Multiphase field models for collective cell migration

TL;DR

This paper develops and compares multiphase field models to simulate collective cell migration, emphasizing the impact of microscopic details on emergent tissue behaviors and aligning results with experimental data.

Contribution

It introduces four different multiphase field models with varying active force mechanisms to better understand collective cell migration phenomena.

Findings

Models reproduce phase transitions and cell shape variability.

Active force mechanisms influence flow patterns and correlations.

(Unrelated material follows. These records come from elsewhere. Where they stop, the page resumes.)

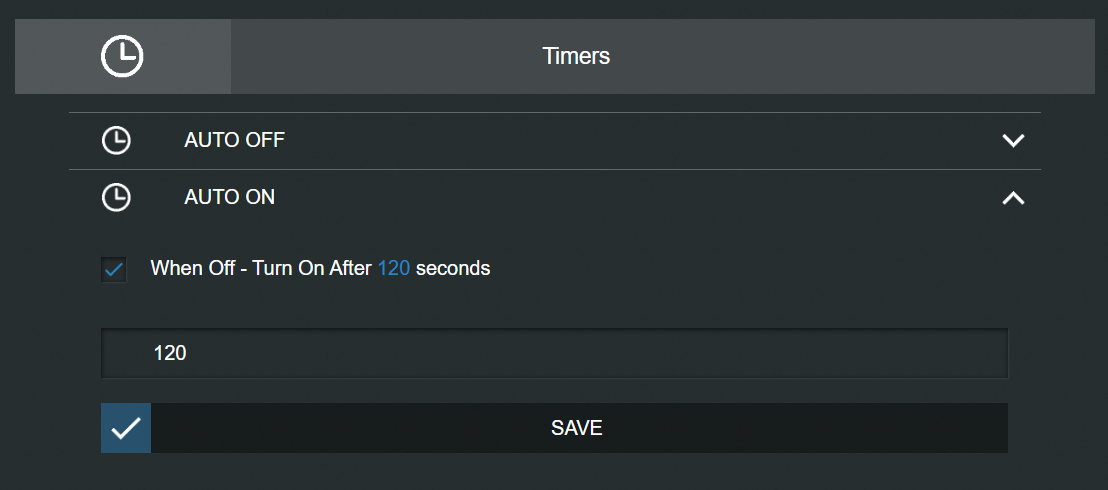1108x490 pixels.
Task: Click blank area of AUTO ON row
Action: point(636,197)
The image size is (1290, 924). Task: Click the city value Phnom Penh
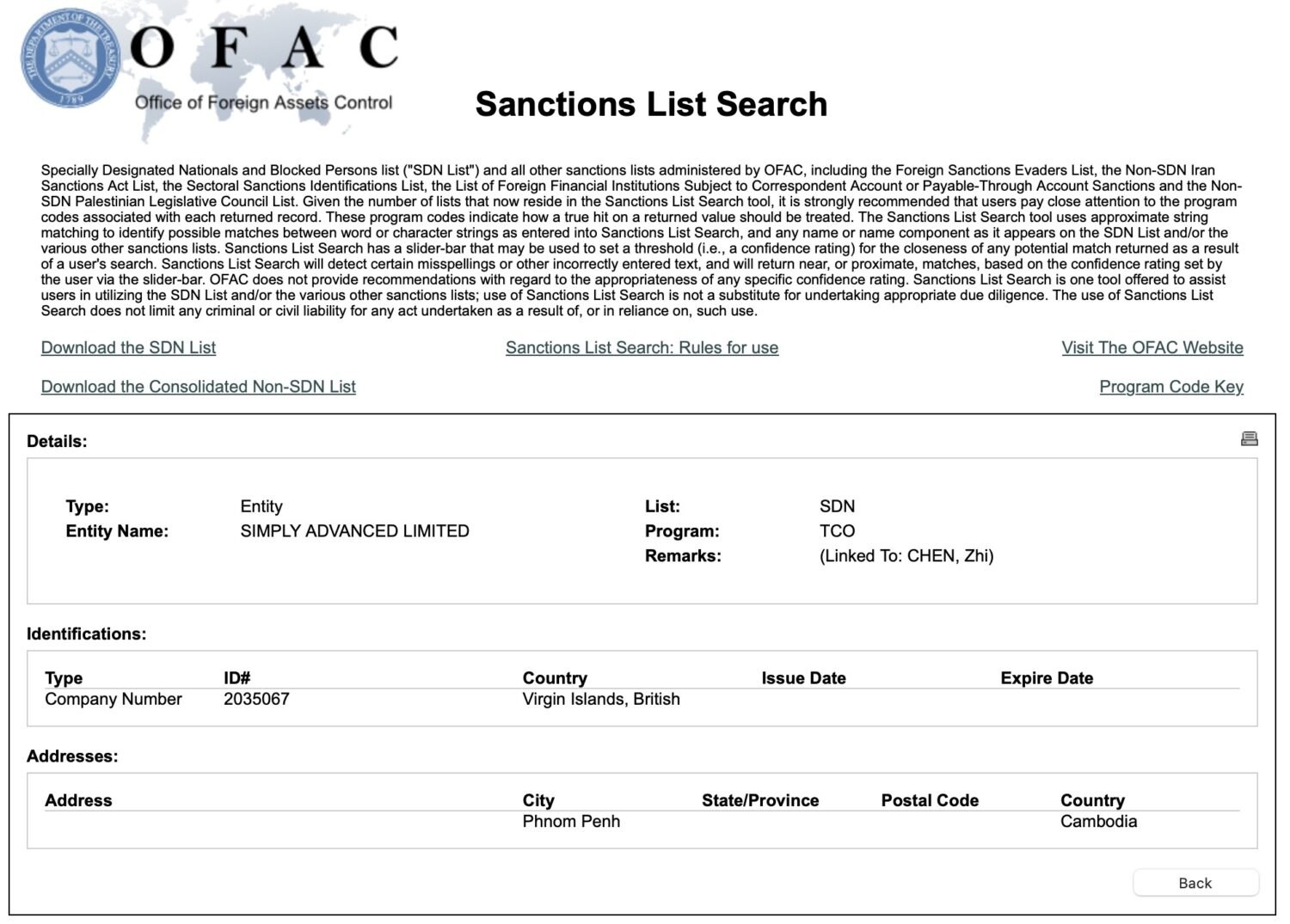click(x=571, y=821)
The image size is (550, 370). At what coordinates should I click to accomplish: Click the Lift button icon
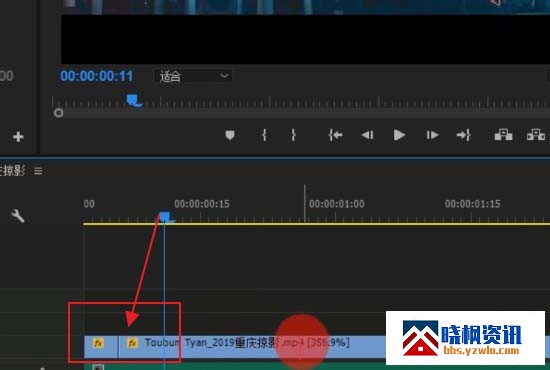click(503, 135)
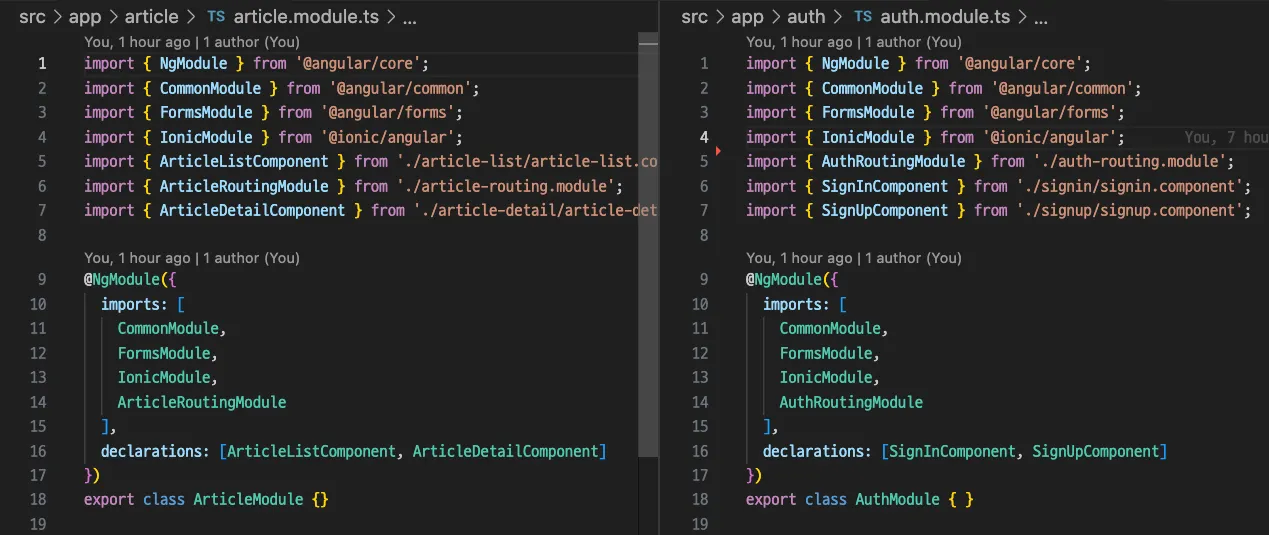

Microscopic details are crucial for accurate simulations.

Abstract

Confluent cell monolayers and epithelia tissues show remarkable patterns and correlations in structural arrangements and actively-driven collective flows. We simulate these properties using multiphase field models. The models are based on cell deformations and cell-cell interactions and we investigate the influence of microscopic details to incorporate active forces on emerging phenomena. We compare four different approaches, one in which the activity is determined by a random orientation, one where the activity is related to the deformation of the cells and two models with subcellular details to resolve the mechanochemical interactions underlying cell migration. The models are compared with respect to generic features, such as solid-to-liquid phase transitions, cell shape variability, emerging nematic properties, as well as vorticity correlations and flow patterns in large confluent monolayers and confinements. All results are compared with experimental data for a large variety of cell cultures. The appearing qualitative differences of the models show the importance of microscopic details and provide a route towards predictive simulations of patterns and correlations in cell colonies.